(SUPPLIED DATA)

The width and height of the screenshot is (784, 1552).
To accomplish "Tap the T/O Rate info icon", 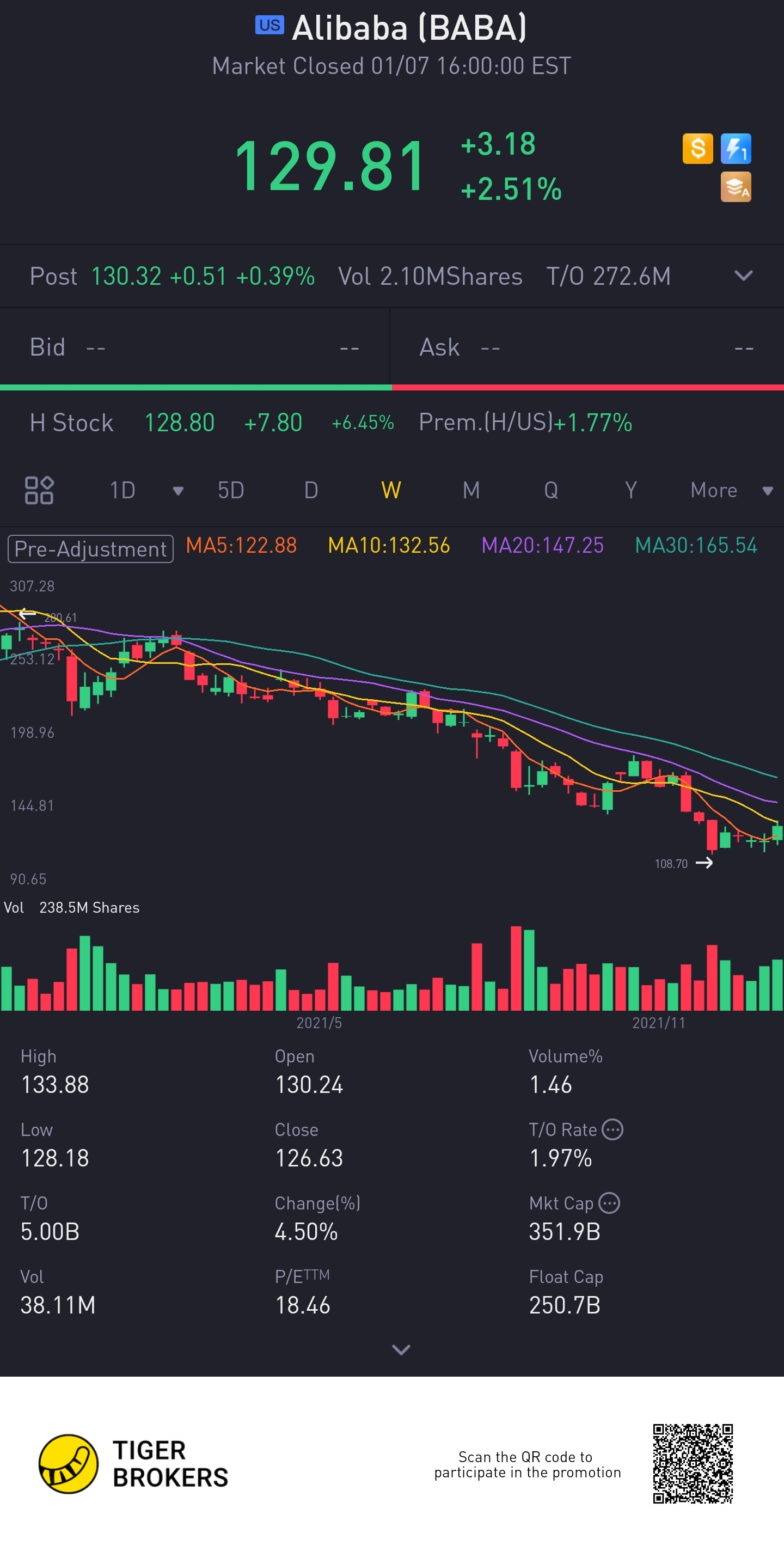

(End SUPPLIED DATA)
(SUPPLIED DATA)

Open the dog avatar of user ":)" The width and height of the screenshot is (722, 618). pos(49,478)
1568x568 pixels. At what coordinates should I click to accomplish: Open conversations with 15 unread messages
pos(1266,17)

(End SUPPLIED DATA)

Note how many lines of the listing above contain the string "screenshot", and give that number with nothing added.

2